Pilates and the Spirit

Hello.  Here it is.  My first blog submission.  When thinking about the Pilates Method of Body Conditioning, one thing that I see everywhere (including my own logo) is a mind, body and spirit form of exercise.  I've been wanting to write about the spirit part for a long time.  I feel that for the most part, the majority of teacher's and clients have the mind and body part.    Where is the spirit part?  I've often struggled recently on how to fit this into my own teachings.  I find that most clients just want to work out and have a hard enough time connecting the mind and body together, how can I get the spirit involved?  Will they be open to it?


It can be argued that the spirit is involved once you start connecting the mind and body together that they are connecting through the spirit.  I am not too sure.  On a daily basis I teach beautiful men and women who constantly criticize their bodies.  Even when their bodies start to change and they look amazing, they do not see it.  Their spirit has been broken.  How do I help them get that part of themselves back?  Is it something that can be spoken about within a private lesson or a group class?  

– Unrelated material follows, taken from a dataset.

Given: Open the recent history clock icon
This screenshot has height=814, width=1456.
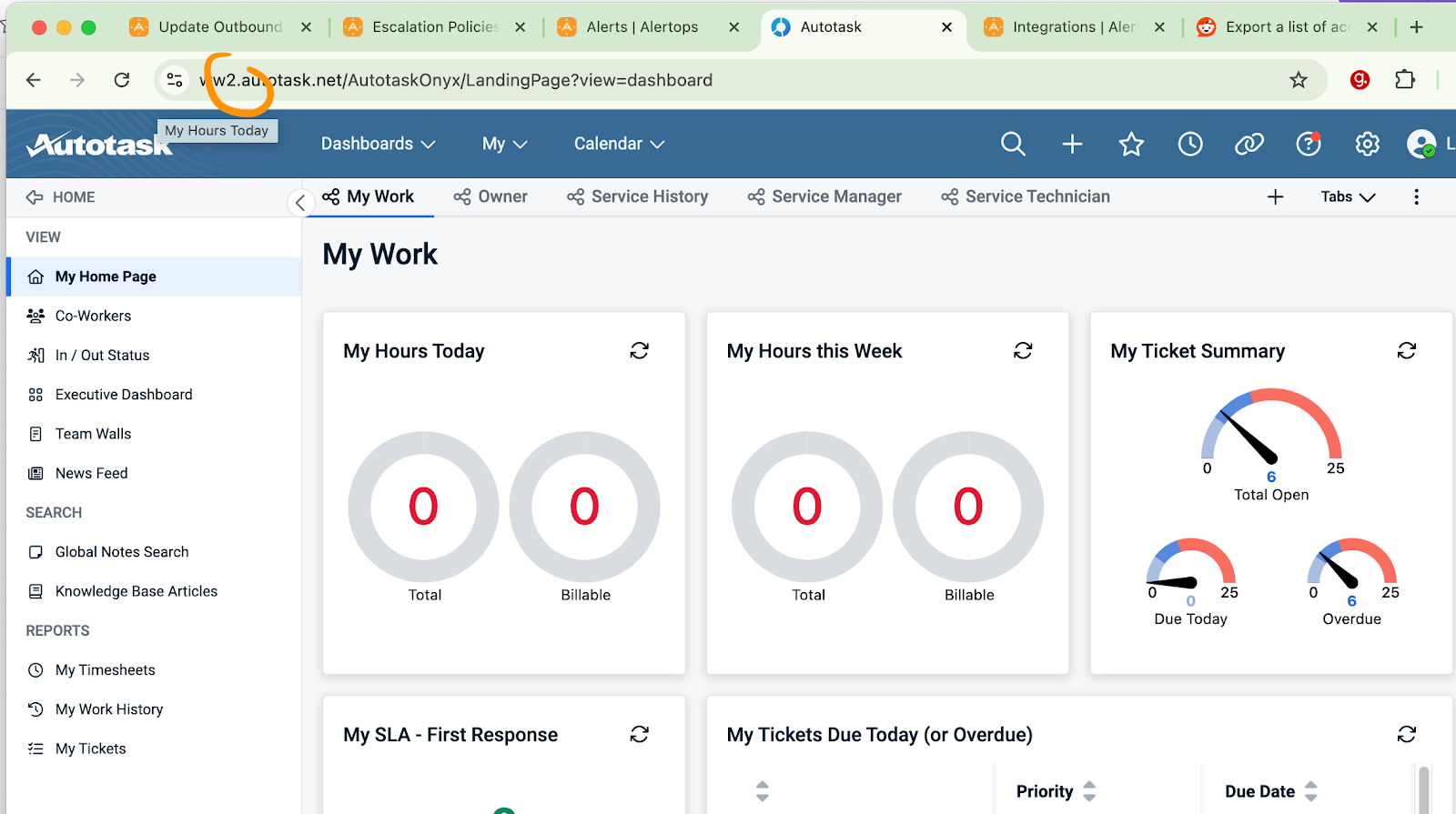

Recently, my health has been challenged with the flu.  Possible swine flu.  This took me by surprise as I am someone who thinks they take really good care of themselves.  I take all my vitamins, eat well, exercise a lot and in general am a very happy person.  Over a decade ago I began my journey into self discovery.  I started working with a healer/life coach and began reading a lot of books by authors such as Wayne Dyer, Julia Cameron, Eckart Tolle, Gary Zukav, Louise L. Hay,  etc.  I began taking responsibility for my life and the outcome of the choices I've made and I started to see my life change instantly.  Do not be fooled, it has not been an easy road.  This has been hard work and I constantly have to work at it.


A book that has been very important in my own self discovery has been "You Can Heal Your LIfe", by Louise L. Hay, she speaks a lot of disease being a dis-ease in the body.  I began to think, what is my dis-ease?  After a few days of the flu,  it began to be very clear to me as to what my dis-ease is.  In looking back over the last 6 months, I have not been taking care of myself on a regular basis.  I was working extra hours, eating bad food (foods I know my body doesn't do well with), not sleeping enough and saying yes to every invitation that came my way.  At first I could argue every one of those previous statements.  I had a reason of why I was doing each one, but when it came down to it, I realized that none of the explanations had to do with me.  I was putting everything and everyone else before myself.  I have done this many times in the past and know that when I do this for a long period of time, I get sick.  I shouldn't be surprised.  I have been down this road before.  


This lesson makes an appearance a lot.  It clearly is one of my major life lessons.  I do believe the Universe will continue to show me this lesson until I finally make the choices to change.  I go through phases where I'm really good about taking care of myself and then I don't even know what happens, but I loose it and before I know it, I'm sick.  It is clear to me that I must pay attention to this lesson as it is a serious one.  


Here are some things that help me get my spirit back:

1.  I recognize all the beautiful things that surround me on a daily basis.

2.  I acknowledge the love and support that friends and family are giving.

3.  I take time for myself, whether it is a walk along the east river, reading a book or sitting at my favorite coffee shop, time              alone is important.

4.  I recognize my limitations and do not judge them.

5.  Breathing- I often will sit in a quiet space and do the breathing of the 100 exercise, no movement, just breath.  Inhale for 5,       exhale for 5.  This will quiet my mind and center me.


So, how can and where does the spirit fit into the teachings of Joseph H. Pilates?  I am going to start to include this part of the teachings into my sessions and classes.  Joseph Pilates did write about the spirit in his books and I plan on exploring how to teach this within my sessions or at least how to supply this information to my clients.